Now, if you believe that getting a second opinion will improve your chances of achieving your financial goals, the next question is: What should you expect from an investment advisor?

Advisor who?

The following is a basic checklist that you should use when you seek assistance from an advisor:

One, prefer an advisor who maps investment products to your future liabilities, not one who recommends investments that beat the market!

In this context, future liability refers to your future consumption requirement such as buying a house or meeting your monthly expenses, post-retirement. Remember, your objective is to meet your financial goals, not beat the market!

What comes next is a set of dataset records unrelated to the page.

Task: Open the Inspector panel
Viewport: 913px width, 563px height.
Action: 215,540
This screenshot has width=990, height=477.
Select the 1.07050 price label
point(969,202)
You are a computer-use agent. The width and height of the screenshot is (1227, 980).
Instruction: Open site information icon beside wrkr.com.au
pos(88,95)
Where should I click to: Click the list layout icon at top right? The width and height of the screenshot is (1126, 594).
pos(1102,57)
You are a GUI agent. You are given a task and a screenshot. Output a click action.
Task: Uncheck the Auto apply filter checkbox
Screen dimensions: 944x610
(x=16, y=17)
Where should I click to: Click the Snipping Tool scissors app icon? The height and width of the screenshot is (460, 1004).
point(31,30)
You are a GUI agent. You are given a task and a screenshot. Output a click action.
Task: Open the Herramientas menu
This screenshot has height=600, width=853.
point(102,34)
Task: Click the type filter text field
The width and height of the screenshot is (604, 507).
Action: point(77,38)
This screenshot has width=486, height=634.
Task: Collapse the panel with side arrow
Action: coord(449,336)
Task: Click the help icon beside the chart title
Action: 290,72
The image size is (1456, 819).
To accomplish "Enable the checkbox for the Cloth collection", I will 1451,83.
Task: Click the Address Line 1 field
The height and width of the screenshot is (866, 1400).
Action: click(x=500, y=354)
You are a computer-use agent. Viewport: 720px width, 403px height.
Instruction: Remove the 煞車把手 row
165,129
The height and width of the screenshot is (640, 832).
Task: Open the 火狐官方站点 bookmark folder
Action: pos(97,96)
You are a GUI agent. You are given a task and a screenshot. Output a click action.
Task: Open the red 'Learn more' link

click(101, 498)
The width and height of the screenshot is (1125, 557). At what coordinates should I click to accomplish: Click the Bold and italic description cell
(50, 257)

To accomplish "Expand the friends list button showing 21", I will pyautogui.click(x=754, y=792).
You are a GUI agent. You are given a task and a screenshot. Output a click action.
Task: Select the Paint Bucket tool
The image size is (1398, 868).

Two, choose an advisor who offers advice on all asset classes — stocks, bonds, real estate and commodities, to say the least. Each asset class has different characteristics. So, ensure that your advisor carefully maps the asset classes to your financial goals.

Three, does the advisor offer fee-based services or commission-based services? Typically, those who offer commission-based services have the incentive to recommend products that earn them higher commission. So, beware.

Four, use an advisor whose investment process is easily understandable and implementable. You do not want dozens of pages of report explaining your investment choices. You need a simple road-map to help you reach your investment objectives. Importantly, the process should require you to spend less time monitoring your investments.

And five, your investment costs should be lower. Clarify with your advisor about her mix of active and passive products. If your advisor recommends active funds or direct investment in stocks, insist on understanding the fund selection or the security selection process.

Second opinion

Many of you want to take responsibility for your investment decisions and, indeed, you should. But seek a second opinion from an investment advisor, if you can.

You should regard an investment advisor as your behavioural investment coach, someone who maps investment products to your financial goals in the context of your behavioural biases. And remember this if nothing else: If you cannot take care of your investments, nobody else will! So, empower yourself with enough knowledge to self-manage investments.